● PROBLEM TO SOLVE:
Write every line of the following listing exactly as it reads.

● ENTRIES SHOWN:
________

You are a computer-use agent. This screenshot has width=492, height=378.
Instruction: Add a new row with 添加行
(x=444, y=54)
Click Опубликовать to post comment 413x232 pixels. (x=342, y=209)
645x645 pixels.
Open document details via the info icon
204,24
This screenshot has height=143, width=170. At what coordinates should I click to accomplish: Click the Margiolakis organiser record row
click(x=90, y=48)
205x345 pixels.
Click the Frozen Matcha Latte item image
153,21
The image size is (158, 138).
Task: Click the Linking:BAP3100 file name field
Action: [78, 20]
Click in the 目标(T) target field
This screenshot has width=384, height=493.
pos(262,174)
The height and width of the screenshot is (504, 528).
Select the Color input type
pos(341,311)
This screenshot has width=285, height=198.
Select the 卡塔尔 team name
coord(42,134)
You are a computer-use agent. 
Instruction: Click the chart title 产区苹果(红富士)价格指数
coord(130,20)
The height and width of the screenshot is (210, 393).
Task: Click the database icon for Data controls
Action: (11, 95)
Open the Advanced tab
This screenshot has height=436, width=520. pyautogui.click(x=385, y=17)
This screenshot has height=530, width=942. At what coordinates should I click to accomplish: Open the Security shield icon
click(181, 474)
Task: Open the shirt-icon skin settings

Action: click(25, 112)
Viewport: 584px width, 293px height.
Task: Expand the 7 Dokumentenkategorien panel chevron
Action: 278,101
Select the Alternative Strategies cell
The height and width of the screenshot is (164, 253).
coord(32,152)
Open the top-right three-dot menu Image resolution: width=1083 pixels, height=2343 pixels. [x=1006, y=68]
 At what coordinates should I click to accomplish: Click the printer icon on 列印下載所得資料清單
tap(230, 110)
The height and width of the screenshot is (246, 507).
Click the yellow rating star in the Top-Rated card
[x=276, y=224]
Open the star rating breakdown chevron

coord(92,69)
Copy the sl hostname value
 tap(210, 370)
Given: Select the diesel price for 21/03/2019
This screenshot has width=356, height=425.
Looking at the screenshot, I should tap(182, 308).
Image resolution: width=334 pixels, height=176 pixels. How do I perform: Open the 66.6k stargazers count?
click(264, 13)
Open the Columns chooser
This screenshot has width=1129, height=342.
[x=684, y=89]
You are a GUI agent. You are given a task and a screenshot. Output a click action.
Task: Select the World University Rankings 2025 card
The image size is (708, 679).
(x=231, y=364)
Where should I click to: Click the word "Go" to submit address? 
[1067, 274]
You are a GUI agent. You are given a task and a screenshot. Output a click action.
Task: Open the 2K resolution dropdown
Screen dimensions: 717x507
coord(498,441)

________

● EXPECTED ANSWER:
You are a computer-use agent. This screenshot has width=492, height=378.
Instruction: Add a new row with 添加行
(x=444, y=54)
Click Опубликовать to post comment 413x232 pixels. (x=342, y=209)
645x645 pixels.
Open document details via the info icon
204,24
This screenshot has height=143, width=170. At what coordinates should I click to accomplish: Click the Margiolakis organiser record row
click(x=90, y=48)
205x345 pixels.
Click the Frozen Matcha Latte item image
153,21
The image size is (158, 138).
Task: Click the Linking:BAP3100 file name field
Action: [78, 20]
Click in the 目标(T) target field
This screenshot has width=384, height=493.
pos(262,174)
The height and width of the screenshot is (504, 528).
Select the Color input type
pos(341,311)
This screenshot has width=285, height=198.
Select the 卡塔尔 team name
coord(42,134)
You are a computer-use agent. 
Instruction: Click the chart title 产区苹果(红富士)价格指数
coord(130,20)
The height and width of the screenshot is (210, 393).
Task: Click the database icon for Data controls
Action: (11, 95)
Open the Advanced tab
This screenshot has height=436, width=520. pyautogui.click(x=385, y=17)
This screenshot has height=530, width=942. At what coordinates should I click to accomplish: Open the Security shield icon
click(181, 474)
Task: Open the shirt-icon skin settings

Action: click(25, 112)
Viewport: 584px width, 293px height.
Task: Expand the 7 Dokumentenkategorien panel chevron
Action: 278,101
Select the Alternative Strategies cell
The height and width of the screenshot is (164, 253).
coord(32,152)
Open the top-right three-dot menu Image resolution: width=1083 pixels, height=2343 pixels. [x=1006, y=68]
 At what coordinates should I click to accomplish: Click the printer icon on 列印下載所得資料清單
tap(230, 110)
The height and width of the screenshot is (246, 507).
Click the yellow rating star in the Top-Rated card
[x=276, y=224]
Open the star rating breakdown chevron

coord(92,69)
Copy the sl hostname value
 tap(210, 370)
Given: Select the diesel price for 21/03/2019
This screenshot has width=356, height=425.
Looking at the screenshot, I should tap(182, 308).
Image resolution: width=334 pixels, height=176 pixels. How do I perform: Open the 66.6k stargazers count?
click(264, 13)
Open the Columns chooser
This screenshot has width=1129, height=342.
[x=684, y=89]
You are a GUI agent. You are given a task and a screenshot. Output a click action.
Task: Select the World University Rankings 2025 card
The image size is (708, 679).
(x=231, y=364)
Where should I click to: Click the word "Go" to submit address? 
[1067, 274]
You are a GUI agent. You are given a task and a screenshot. Output a click action.
Task: Open the 2K resolution dropdown
Screen dimensions: 717x507
coord(498,441)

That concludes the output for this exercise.